Rural West Cork idyll has one drawback, and that’s no bull!

Being in the sticks with little or no contact with the outside world made me a little anxious, so says Colette Sheridan in her weekly column
Rural West Cork idyll has one drawback, and that’s no bull!

FLYING THE FLAG FOR COUNTRY LIVING: Market day in Skibbereen, with lots of fresh local produce close at hand

“WHAT, no wifi AND no telly?” I gasped when I got to the remote West Cork house belonging to my brother and his wife. I was staying there over the recent bank holiday weekend.

Now, it’s not as if I’m a total news junkie who has to be constantly fed a diet of what’s happening around the world and in Eire.

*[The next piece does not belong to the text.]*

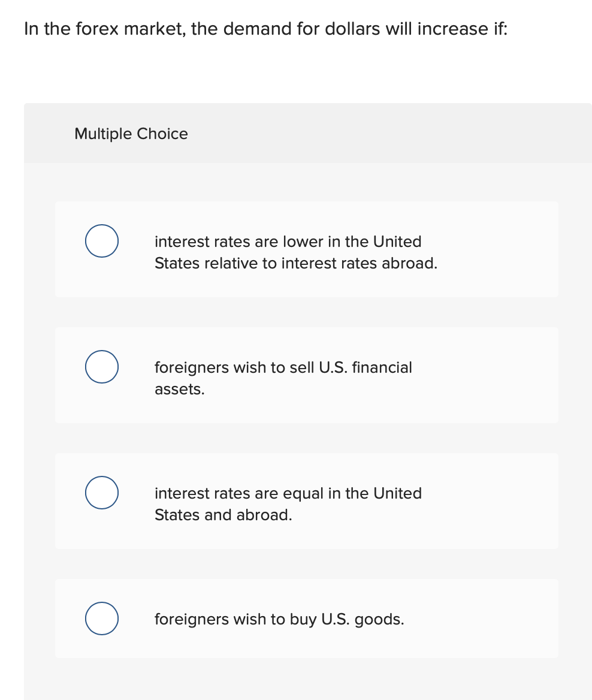Click the gray area below the last option
This screenshot has height=700, width=592.
click(307, 680)
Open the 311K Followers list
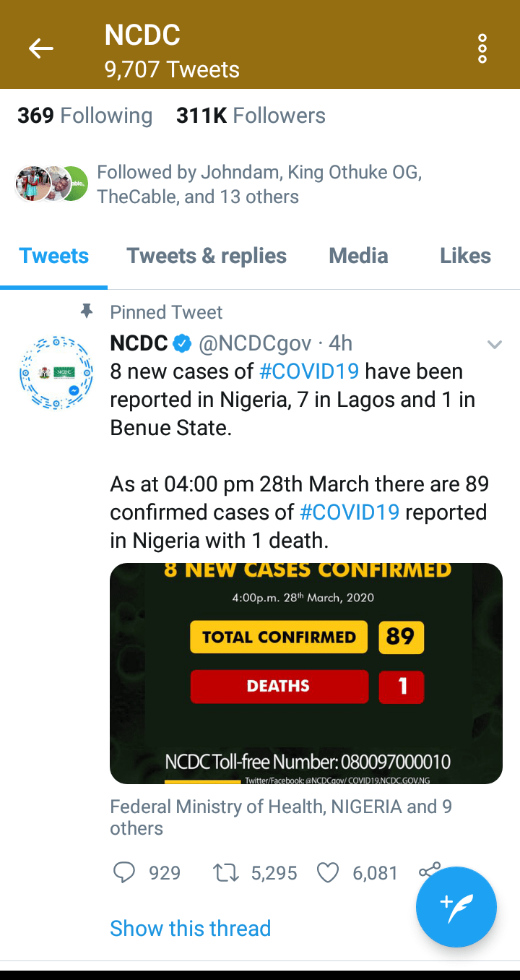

But being in the sticks with little or no contact with the outside world made me a little anxious.

Which is a crying shame and can be blamed on this need to be always ‘on’. Slaves to our smart phones, they are pretty much redundant when you’re in the back of beyond. I can appreciate how frustrating the lack of broadband is in rural areas.

But the thing about West Cork is that it’s utterly beguiling and after the initial wrench from technology, you get into the rhythm of country life, shopping for fish from Union Hall in the market in Skibbereen. And listening to the locals, one of whom had us in stitches.

He was carrying a baby girl in a pouch and joked that she was a good ad for contraception. He then proceeded to regale everyone within earshot with a description of how to conceive a girl (he has four sons). Without going into the nitty gritty, some squeezing of a certain part of the male anatomy at a crucial moment apparently does the trick.

“Where did you find that out?” my brother asked.

“The post office,” said the dad.

My brother observed that post offices have a community function that go way beyond their official remit. Somehow, though, I don’t see urban post offices dispensing reproductive advice.

Later, while out walking, we encountered a man selling free range eggs from a shopping trolley. To say he wore a flat cap and had gapped teeth might sound like a clichéd description of a yokel type. But that description defined how he looked.

Quietly spoken, we tried to engage him in conversation. We learned that he had cattle and that the eggs were a sideline.

My brother bought half a dozen eggs from him for €3 and joked afterwards that he had been ripped off! I think he was talking in terms of the price of eggs at Tesco, which can sell them by the truckload.

Supermarkets and their fare are not always the best port of call for tasty food. Not when you can select your own vegetables and fruit, growing in your field or poly tunnel out the back.

A guy who lives ‘off grid’ came to dinner over the weekend. He brought wine. But I was more interested in the lettuce he also brought with him.

Often, salad is an afterthought, something to garnish a plate. But this guy’s salad leaves were the most piquant and intense tasting that I’ve ever experienced. It wasn’t just the dressing. The various different types of leaves were an ad for growing your own.

Living off grid is challenging but laudable in a polluted planet. The dinner guest built his family home himself. The house is solar-powered. There are no utility bills. Bliss!

And the family is vegetarian, although the dinner guest does eat fish. His wife works outside the home while he keeps the home fires burning and the field tilled. Sounds like a great arrangement.

Country life has a lot going for it but I couldn’t hack it on a full-time basis. An urban gal, I’d miss the cinema, the theatre, the supermarkets, the shopping in town for clothes and books, the cafés, the wifi connectivity — in other words, the ease and convenience of living in a city.

And there’s no fear of a bull running loose.

Yes, the bete noire of the West Cork weekend was the threat of the bull in a relatively nearby field coming at us.

My hosts’ house is near the land of a farm. There are ‘beware of the bull’ signs on gates. But the brother and his wife are cool enough about this animal. They bought the house for its views of Fastnet, Mount Gabriel and Roaring Water Bay. There is no view of the bull from inside the house.

I’m not cool about them. The prospect of the bull approaching made me cautious and fretful. The summer is the most dangerous time for bulls running with the herd. It’s the time of year when most of the mating occurs.

But why not eliminate the bull and use artificial insemination (AI) for mating instead?

If a fractious child is a good ad for contraception, a belligerent bull is an excellent ad for AI.

We have the technology.

“You’re not really into nature,” observed the brother.

Not when it’s dangerous, said I, a total city girl wimp.